Exercise task:
Rewrite all of the items below, substituting "interface agent" for every occurrence of "GUI agent" and leaving everything else unchanged.

─── Stored rows ───

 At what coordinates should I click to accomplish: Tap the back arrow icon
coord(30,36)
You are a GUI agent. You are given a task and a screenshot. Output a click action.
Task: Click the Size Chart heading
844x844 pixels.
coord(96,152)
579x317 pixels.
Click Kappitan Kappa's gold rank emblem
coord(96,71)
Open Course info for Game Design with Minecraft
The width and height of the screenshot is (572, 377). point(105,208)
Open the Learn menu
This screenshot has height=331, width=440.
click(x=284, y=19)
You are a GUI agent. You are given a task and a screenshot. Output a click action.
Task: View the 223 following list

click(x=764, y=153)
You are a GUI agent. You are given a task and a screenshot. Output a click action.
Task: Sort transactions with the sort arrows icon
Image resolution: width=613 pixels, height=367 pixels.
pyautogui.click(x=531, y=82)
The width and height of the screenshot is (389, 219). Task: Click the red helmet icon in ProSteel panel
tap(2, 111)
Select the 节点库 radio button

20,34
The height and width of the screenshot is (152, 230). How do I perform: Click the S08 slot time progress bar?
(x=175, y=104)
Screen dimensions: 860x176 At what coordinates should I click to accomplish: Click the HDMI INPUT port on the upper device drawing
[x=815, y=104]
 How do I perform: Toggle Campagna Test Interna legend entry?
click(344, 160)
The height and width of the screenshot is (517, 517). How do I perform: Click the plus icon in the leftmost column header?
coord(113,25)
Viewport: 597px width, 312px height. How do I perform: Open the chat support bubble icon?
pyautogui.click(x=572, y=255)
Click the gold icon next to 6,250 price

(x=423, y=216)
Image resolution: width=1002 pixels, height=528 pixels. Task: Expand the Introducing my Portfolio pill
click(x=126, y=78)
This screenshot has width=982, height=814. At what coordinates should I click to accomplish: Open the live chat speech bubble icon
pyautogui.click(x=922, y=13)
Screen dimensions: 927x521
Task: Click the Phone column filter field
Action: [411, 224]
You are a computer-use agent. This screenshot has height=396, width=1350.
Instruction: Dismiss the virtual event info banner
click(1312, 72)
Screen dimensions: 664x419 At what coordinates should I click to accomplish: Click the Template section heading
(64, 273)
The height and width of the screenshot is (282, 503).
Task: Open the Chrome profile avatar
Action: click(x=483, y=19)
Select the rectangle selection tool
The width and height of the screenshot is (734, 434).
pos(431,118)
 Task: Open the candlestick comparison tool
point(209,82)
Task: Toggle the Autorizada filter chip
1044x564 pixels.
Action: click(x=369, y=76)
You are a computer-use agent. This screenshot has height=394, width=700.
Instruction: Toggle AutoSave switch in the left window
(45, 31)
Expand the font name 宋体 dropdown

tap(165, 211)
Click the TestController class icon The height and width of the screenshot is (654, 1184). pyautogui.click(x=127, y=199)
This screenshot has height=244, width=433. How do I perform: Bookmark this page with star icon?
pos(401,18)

───

Solution to this problem:
 At what coordinates should I click to accomplish: Tap the back arrow icon
coord(30,36)
You are a interface agent. You are given a task and a screenshot. Output a click action.
Task: Click the Size Chart heading
844x844 pixels.
coord(96,152)
579x317 pixels.
Click Kappitan Kappa's gold rank emblem
coord(96,71)
Open Course info for Game Design with Minecraft
The width and height of the screenshot is (572, 377). point(105,208)
Open the Learn menu
This screenshot has height=331, width=440.
click(x=284, y=19)
You are a interface agent. You are given a task and a screenshot. Output a click action.
Task: View the 223 following list

click(x=764, y=153)
You are a interface agent. You are given a task and a screenshot. Output a click action.
Task: Sort transactions with the sort arrows icon
Image resolution: width=613 pixels, height=367 pixels.
pyautogui.click(x=531, y=82)
The width and height of the screenshot is (389, 219). Task: Click the red helmet icon in ProSteel panel
tap(2, 111)
Select the 节点库 radio button

20,34
The height and width of the screenshot is (152, 230). How do I perform: Click the S08 slot time progress bar?
(x=175, y=104)
Screen dimensions: 860x176 At what coordinates should I click to accomplish: Click the HDMI INPUT port on the upper device drawing
[x=815, y=104]
 How do I perform: Toggle Campagna Test Interna legend entry?
click(344, 160)
The height and width of the screenshot is (517, 517). How do I perform: Click the plus icon in the leftmost column header?
coord(113,25)
Viewport: 597px width, 312px height. How do I perform: Open the chat support bubble icon?
pyautogui.click(x=572, y=255)
Click the gold icon next to 6,250 price

(x=423, y=216)
Image resolution: width=1002 pixels, height=528 pixels. Task: Expand the Introducing my Portfolio pill
click(x=126, y=78)
This screenshot has width=982, height=814. At what coordinates should I click to accomplish: Open the live chat speech bubble icon
pyautogui.click(x=922, y=13)
Screen dimensions: 927x521
Task: Click the Phone column filter field
Action: [411, 224]
You are a computer-use agent. This screenshot has height=396, width=1350.
Instruction: Dismiss the virtual event info banner
click(1312, 72)
Screen dimensions: 664x419 At what coordinates should I click to accomplish: Click the Template section heading
(64, 273)
The height and width of the screenshot is (282, 503).
Task: Open the Chrome profile avatar
Action: click(x=483, y=19)
Select the rectangle selection tool
The width and height of the screenshot is (734, 434).
pos(431,118)
 Task: Open the candlestick comparison tool
point(209,82)
Task: Toggle the Autorizada filter chip
1044x564 pixels.
Action: click(x=369, y=76)
You are a computer-use agent. This screenshot has height=394, width=700.
Instruction: Toggle AutoSave switch in the left window
(45, 31)
Expand the font name 宋体 dropdown

tap(165, 211)
Click the TestController class icon The height and width of the screenshot is (654, 1184). pyautogui.click(x=127, y=199)
This screenshot has height=244, width=433. How do I perform: Bookmark this page with star icon?
pos(401,18)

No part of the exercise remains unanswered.